→ **Assigned task**
Repeat exactly each line of the material, starting from the line that contains "Given: Switch to the Multi-city tab" and finishing with the final line.

'''

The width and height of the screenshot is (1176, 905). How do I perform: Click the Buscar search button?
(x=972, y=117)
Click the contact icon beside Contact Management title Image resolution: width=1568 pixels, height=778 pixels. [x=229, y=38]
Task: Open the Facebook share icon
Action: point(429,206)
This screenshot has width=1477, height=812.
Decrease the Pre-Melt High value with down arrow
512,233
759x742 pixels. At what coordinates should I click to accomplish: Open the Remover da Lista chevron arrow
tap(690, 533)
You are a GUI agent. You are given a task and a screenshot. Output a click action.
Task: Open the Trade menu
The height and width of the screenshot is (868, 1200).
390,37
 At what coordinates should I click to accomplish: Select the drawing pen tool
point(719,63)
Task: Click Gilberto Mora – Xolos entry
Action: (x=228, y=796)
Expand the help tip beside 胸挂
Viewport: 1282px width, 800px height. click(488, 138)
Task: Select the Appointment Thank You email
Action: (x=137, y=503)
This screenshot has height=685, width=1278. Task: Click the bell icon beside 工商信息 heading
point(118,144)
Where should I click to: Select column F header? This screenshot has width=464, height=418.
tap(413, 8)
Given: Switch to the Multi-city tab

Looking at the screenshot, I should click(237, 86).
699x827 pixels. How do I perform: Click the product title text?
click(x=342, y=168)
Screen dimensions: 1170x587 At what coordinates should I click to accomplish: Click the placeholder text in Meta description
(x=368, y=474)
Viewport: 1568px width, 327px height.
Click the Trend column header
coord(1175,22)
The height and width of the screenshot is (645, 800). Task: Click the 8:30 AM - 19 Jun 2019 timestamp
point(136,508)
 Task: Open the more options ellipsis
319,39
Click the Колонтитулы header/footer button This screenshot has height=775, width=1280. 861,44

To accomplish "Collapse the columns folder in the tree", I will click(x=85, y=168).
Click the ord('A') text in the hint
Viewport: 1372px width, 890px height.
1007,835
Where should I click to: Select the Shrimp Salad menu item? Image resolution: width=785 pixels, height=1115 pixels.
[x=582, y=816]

'''

→ **Result for this task**
Given: Switch to the Multi-city tab

Looking at the screenshot, I should click(237, 86).
699x827 pixels. How do I perform: Click the product title text?
click(x=342, y=168)
Screen dimensions: 1170x587 At what coordinates should I click to accomplish: Click the placeholder text in Meta description
(x=368, y=474)
Viewport: 1568px width, 327px height.
Click the Trend column header
coord(1175,22)
The height and width of the screenshot is (645, 800). Task: Click the 8:30 AM - 19 Jun 2019 timestamp
point(136,508)
 Task: Open the more options ellipsis
319,39
Click the Колонтитулы header/footer button This screenshot has height=775, width=1280. 861,44

To accomplish "Collapse the columns folder in the tree", I will click(x=85, y=168).
Click the ord('A') text in the hint
Viewport: 1372px width, 890px height.
1007,835
Where should I click to: Select the Shrimp Salad menu item? Image resolution: width=785 pixels, height=1115 pixels.
[x=582, y=816]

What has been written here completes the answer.